═════ Фрагмент текста ═════
Нет, однако, сомнений, что философия все больше затягивала Ленина. Тут своеобразную роль играли, конечно, его эпистолярные споры с Горьким.

13 февраля (31 января) Ленин писал Горькому: «Насчет материализма именно как миропонимания думаю, что не согласен с Вами по существу. Именно не о „материалистическом понимании истории“ (его не отрицают наши „эмпирио“), а о философском материализме. Чтобы англосаксы и германцы „материализму“ были обязаны своим мещанством, а романцы анархизмом, – это я решительно оспариваю. Материализм, как философия, везде у них в загоне. „Neue Zeit“, самый выдержанный и знающий орган, равнодушен к философии, никогда не был ярым сторонником философского материализма, а в последнее время печатал, без единой оговорки, эмпириокритиков» (47, 137 – 138). Ленин писал далее о том, что философия Маркса и Энгельса «мещанства не допускает и на порог»; напротив, «все мещанские течения в социал-демократии воюют всего больше с философским материализмом, тянут к Канту, к неокантианству, к критической философии» (47, 138).

Действительно, «поражение русской революции пятого года, разгул реакции ударяли не только по настроениям российской социал-демократии – разгром русской революции не мог не отозваться и на настроении международной социал-демократии, усиливая в ней оппортунистические настроения»[167]. Действительно, в философии там уже давно тянули к Канту. Теперь потянули к Маху.
═════
Задания
1. Выпишите все фамилии людей, которые упоминаются в отрывке о Ленине и философии.
2. Ответьте по отрывку о Ленине и философии на вопросы:
(а) Какого числа Ленин написал Горькому письмо, процитированное в отрывке?
(б) Какой орган Ленин называет «самым выдержанным и знающим»?
(в) К кому, согласно последнему абзацу, «теперь потянули»?
3. Продолжите отрывок о Ленине и философии, начав сразу после фразы «Теперь потянули к Маху».
═════ Исходные записи ═════
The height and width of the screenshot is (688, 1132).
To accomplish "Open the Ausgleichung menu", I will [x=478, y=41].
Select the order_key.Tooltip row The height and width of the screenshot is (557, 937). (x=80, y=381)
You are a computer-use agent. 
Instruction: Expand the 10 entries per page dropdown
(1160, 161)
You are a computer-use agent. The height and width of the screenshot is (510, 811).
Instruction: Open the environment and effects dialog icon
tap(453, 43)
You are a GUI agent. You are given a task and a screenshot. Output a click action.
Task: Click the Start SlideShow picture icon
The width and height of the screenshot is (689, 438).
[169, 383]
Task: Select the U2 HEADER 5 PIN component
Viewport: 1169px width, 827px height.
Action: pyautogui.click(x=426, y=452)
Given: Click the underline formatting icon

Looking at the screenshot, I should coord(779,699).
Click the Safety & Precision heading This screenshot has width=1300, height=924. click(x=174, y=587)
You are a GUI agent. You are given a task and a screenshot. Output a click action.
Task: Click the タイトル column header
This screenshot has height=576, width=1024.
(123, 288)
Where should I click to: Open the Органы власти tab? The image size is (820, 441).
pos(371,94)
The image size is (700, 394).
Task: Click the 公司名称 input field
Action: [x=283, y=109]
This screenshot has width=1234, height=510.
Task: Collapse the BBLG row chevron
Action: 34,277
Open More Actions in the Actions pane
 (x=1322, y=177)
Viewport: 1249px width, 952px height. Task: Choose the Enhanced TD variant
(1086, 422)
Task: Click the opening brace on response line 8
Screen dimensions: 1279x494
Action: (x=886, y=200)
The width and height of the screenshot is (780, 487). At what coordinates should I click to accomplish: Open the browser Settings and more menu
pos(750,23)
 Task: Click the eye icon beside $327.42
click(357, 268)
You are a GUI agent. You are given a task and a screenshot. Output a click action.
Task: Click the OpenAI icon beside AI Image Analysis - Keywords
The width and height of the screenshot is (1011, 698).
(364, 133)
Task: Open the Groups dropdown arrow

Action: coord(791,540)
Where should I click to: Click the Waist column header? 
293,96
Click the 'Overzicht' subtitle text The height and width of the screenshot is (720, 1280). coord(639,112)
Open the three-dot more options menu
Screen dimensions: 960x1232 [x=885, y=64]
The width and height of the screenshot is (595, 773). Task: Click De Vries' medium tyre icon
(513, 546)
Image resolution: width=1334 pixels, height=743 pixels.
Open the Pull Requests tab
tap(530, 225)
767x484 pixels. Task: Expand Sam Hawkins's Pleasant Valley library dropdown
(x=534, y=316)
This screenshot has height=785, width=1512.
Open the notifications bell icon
═════
Ответы
1. Ленин, Горький, Маркс, Энгельс, Кант, Мах

2.
(а) 13 февраля (31 января).
(б) «Neue Zeit».
(в) К Маху.

3.
Уклон германских социал-демократов к оппортунизму проявился, в частности, и в их примиренческом, если не сказать более, отношении к махистскому ревизионизму. Вот один из характерных фактов. В конце февраля 1908 года Плеханов писал К. Каутскому: «…мне кажется, что наши немецкие товарищи все более и более отворачиваются от материализма. Кстати, один товарищ[168] спрашивает меня, может ли он рассчитывать, что „Neue Zeit“ напечатает статью по вопросу о том, были ли Маркс и Энгельс в философии марксистами или же скорее махистами, как говорит Адлер-junior (младший. – Ред.). Я не решился ответить ему утвердительно»[169]. Каутский так ответил на это (10 марта 1908 года): «Что касается Маха, то я отношусь к нему без всякой предвзятости; должен сознаться, что еще не собрался ничего прочесть из его произведений. Ввиду значительности его выступления, я считаю необходимым давать высказаться в „Neue Zeit“ его сторонникам, так как „Neue Zeit“ является органом для обсуждения всех серьезных социалистических воззрений. А поскольку мне известно о Махе, к нему нужно отнестись серьезно… Если какой-нибудь товарищ хочет ответить Адлеру – Богданову, то, разумеется, я буду рад»[170].

Л.И. Аксельрод была в общем права, когда 2 июля (19 июня) 1910 года писала Плеханову, что у теоретиков германской социал-демократии немало грехов. «Утверждают же они, что можно Маха с Марксом соединить».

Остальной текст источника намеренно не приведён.